■ Exercise goal:
Repeat every line of the records, from the line containing "Where should I click to: Click the checklist" down to the line containing "point(17,25)".

■ Data in this exercise:

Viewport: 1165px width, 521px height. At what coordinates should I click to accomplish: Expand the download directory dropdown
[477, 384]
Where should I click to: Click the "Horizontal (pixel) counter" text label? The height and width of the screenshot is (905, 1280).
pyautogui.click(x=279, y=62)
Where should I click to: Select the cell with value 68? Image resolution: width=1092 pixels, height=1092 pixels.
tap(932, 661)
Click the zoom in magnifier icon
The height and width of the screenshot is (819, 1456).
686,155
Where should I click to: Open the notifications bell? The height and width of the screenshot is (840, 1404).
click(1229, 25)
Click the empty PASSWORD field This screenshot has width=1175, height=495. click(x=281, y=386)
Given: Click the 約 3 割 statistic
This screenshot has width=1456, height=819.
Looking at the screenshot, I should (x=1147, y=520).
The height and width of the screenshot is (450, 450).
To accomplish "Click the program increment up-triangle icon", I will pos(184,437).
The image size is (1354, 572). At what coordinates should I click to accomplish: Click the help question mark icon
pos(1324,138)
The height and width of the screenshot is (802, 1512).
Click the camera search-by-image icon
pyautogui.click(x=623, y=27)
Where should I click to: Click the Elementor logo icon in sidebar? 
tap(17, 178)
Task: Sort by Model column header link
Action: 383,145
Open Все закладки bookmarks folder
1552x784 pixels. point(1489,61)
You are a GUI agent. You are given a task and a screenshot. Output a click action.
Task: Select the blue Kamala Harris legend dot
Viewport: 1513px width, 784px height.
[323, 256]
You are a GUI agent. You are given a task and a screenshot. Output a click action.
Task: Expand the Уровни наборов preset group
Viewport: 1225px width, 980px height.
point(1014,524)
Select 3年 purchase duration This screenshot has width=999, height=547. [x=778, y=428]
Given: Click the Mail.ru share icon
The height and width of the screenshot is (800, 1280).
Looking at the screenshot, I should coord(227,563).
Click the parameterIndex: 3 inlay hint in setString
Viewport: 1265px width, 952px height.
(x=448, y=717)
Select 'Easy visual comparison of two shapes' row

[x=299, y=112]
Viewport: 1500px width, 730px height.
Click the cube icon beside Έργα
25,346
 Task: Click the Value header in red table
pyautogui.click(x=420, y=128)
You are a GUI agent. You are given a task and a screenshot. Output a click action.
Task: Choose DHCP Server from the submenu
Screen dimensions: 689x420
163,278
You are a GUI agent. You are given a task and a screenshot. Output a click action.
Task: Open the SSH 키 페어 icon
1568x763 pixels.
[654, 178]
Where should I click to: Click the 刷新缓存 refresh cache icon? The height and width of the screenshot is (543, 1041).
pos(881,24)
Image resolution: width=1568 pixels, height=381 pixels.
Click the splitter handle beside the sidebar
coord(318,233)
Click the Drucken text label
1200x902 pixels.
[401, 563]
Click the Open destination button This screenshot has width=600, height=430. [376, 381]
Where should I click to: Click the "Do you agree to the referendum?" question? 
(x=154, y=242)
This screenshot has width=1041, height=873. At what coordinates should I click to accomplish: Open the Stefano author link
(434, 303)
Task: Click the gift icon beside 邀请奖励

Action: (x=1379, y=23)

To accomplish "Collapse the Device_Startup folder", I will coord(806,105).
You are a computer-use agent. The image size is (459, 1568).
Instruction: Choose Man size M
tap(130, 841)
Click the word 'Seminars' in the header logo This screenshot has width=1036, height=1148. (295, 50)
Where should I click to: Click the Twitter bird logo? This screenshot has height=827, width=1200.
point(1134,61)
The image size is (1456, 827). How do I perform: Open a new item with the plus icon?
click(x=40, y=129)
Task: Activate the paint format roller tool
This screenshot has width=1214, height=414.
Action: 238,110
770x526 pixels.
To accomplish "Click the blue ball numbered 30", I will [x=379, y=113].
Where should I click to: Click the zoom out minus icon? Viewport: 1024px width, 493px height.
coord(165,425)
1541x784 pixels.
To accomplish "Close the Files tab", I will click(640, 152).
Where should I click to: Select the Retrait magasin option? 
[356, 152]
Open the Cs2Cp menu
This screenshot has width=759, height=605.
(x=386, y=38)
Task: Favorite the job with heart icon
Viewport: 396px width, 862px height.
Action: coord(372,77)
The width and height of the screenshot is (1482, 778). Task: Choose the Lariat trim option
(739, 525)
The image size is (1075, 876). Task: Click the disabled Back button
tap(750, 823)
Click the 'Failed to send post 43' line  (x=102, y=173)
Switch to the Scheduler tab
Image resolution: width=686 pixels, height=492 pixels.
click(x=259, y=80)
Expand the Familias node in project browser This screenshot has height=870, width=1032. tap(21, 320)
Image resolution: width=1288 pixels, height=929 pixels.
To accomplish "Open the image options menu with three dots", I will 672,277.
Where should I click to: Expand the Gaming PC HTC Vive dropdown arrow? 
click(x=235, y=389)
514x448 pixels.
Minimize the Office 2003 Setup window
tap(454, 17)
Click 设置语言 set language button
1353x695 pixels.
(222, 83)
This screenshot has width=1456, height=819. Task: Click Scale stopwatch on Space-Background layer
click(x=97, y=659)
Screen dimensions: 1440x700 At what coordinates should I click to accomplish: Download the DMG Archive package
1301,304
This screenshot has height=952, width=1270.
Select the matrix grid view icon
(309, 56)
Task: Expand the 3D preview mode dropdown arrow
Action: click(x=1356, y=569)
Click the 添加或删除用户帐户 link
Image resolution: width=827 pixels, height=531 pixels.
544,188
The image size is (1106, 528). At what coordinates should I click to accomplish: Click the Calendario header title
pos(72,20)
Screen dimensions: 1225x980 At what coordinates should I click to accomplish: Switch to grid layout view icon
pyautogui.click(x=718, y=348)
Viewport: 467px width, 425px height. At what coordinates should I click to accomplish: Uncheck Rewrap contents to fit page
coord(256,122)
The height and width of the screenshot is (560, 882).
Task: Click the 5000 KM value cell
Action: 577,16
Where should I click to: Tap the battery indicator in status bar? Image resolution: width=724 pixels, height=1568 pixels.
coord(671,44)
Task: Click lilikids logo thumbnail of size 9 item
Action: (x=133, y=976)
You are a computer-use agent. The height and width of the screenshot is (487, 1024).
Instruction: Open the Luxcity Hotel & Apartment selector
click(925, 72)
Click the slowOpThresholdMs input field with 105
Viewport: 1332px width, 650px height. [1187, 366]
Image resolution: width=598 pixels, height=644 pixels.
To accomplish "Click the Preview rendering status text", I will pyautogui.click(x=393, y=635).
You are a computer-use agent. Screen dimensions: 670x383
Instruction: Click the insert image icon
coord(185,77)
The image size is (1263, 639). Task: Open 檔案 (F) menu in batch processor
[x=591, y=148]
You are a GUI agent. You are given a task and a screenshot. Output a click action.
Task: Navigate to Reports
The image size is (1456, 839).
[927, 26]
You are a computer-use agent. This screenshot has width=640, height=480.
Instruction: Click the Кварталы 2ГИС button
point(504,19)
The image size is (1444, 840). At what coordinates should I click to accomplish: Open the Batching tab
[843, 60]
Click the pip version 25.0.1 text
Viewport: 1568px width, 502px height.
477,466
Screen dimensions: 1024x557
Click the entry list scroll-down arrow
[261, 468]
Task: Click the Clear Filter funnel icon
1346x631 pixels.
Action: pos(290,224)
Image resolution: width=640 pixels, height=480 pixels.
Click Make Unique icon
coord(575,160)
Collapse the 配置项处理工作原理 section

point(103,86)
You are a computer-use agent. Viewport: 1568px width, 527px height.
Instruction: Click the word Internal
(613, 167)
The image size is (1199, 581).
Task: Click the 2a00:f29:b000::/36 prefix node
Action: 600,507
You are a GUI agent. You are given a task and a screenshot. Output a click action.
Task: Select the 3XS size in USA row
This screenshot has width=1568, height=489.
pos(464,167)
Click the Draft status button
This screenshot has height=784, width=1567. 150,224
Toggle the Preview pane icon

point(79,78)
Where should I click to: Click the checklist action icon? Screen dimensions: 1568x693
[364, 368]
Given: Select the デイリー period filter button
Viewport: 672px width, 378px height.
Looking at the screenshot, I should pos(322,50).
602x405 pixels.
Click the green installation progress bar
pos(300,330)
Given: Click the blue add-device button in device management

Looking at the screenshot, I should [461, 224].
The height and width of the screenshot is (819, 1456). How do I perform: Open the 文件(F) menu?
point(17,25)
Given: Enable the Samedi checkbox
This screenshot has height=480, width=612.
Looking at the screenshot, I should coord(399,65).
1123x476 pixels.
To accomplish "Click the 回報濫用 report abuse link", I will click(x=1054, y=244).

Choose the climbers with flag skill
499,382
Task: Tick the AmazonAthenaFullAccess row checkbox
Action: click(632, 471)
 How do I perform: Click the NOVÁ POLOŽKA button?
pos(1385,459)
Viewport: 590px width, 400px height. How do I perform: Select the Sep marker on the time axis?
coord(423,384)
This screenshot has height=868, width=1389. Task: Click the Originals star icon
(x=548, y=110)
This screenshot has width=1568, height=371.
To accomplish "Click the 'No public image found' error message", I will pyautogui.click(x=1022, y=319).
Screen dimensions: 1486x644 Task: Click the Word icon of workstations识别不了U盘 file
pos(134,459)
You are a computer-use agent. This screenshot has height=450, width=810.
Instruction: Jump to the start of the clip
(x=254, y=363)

■ Correct response:
Where should I click to: Click the checklist action icon? Screen dimensions: 1568x693
[364, 368]
Given: Select the デイリー period filter button
Viewport: 672px width, 378px height.
Looking at the screenshot, I should pos(322,50).
602x405 pixels.
Click the green installation progress bar
pos(300,330)
Given: Click the blue add-device button in device management

Looking at the screenshot, I should [461, 224].
The height and width of the screenshot is (819, 1456). How do I perform: Open the 文件(F) menu?
point(17,25)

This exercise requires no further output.